I Am Free

It was communicated collectively and consistently to me, that who I was (am) is THE problem.  In my 40s, I found a program of recovery to help me begin to heal from that.  People claiming to love me (my parents, older sister, husband) suggested that I needed to be cured, of being who I am.  Individually, they each treated me as if they believed the following of themselves: “I am only an asshole because you suck. Once you fix that we will all be fine.” I came to believe this also. This hurts. I needed to heal from that shitty messaging…the lies about my worth. I had no idea that I could ever be loved and belong and be uniquely WHO I AM.

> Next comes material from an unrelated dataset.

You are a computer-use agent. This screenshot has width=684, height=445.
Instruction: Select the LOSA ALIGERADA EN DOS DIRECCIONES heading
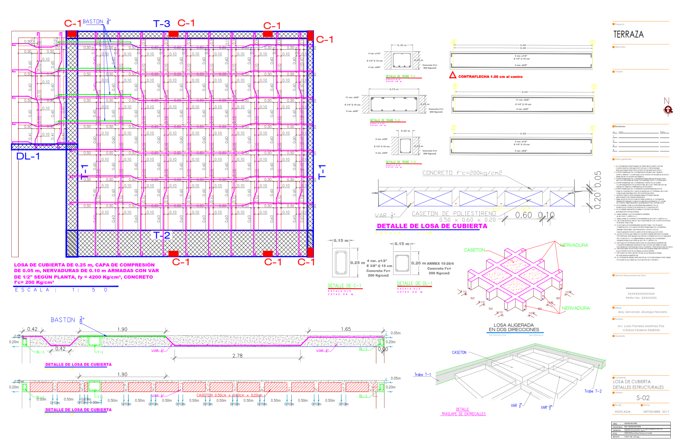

Yesterday, I listed choices which I am now, as an adult, able to make because of my program of recovery.  I get to learn and practice principles and behaviors which define and speak to WHO I AM by how I live(…not what I was like 10,20,30 years ago–I waste no time trying to change or deny the past. No point.)

Today I am listing things about myself which I did not actively choose, but now accept.  Parts of myself of which I am neither proud nor ashamed-  which no longer cause self doubt, loathing, and fear of separation:

I did NOT choose to:

  • learn to hate myself at a cellular level
  • have a mother who did not understand me
  • have a father from another country with skin, language, culture, religion, and foods that felt scary for me
  • be touched in ways that hurt me while lacking the skills to effectively articulate the nature of my pain
  • to be disliked, separate, and cast out by my family from an early age
  • to have a sister 6.5 years older than me who was an expert at making me feel crummy and then telling me to lighten up
  • to be tall and thin(skinny) and brown skinned with a weird nose and seemingly bizarre names
  • to be different and unacceptable–an outsider in my home–and community
  • to be highly sensitive to all sensory stimulus
  • to be boundariless and insatiable
  • to be emotionally intense
  • to be clumsy
  • to be socially awkward
  • to feel all things deeply
  • to inconvenience others with my needs, questions, concerns, feelings
  • to have unhealthy relationships with people food, sex, money, alcohol, truth
  • to care so deeply for all the people and animals, particularly the ones needing the most–that I would become desperately sad, in ways that others couldn’t understand or accept
  • to have a short attention span 
  • to be terrified of myself and all others
  • a need to understand, communicate, and resolve pain and conflict directly 
  • depression
  • anger
  • a need to dominate, diminish, and exclude (I learned these at home from the people who loved me the very most)  Once I knew better(age 40—better late than never.  Some people go to their graves this way), I began to do better.  

Every one of these things shaped me and guided me but do not define me.  Only my choices define me. I understand now- that– Before we know/possess self love, we are toxic people—incapable of compassion for our selves or others- unable to participate in wholesome love and connection.  Being broken like that, makes it unsafe to be human, to be fully yourself, to make mistakes, to struggle, to fail, to share hard and ugly truths.  

While I am not crazy about myself, I do have self love. It is a practice and a belief, not a feeeeeeling. On the days in which I have practiced self love and self care, I am kinder, more patient, flexible, generous, humble. My greatest form of self love: boundaries: for myself and around myself. I know how and why to say yes and no— without fear of disapproval or reprisal. I will not be bullied in or out of doing or saying a thing. Boom. That is some radical shit, right there. Zero effs how others judge. Z.E.R.O. Judgers judge, it is what they do.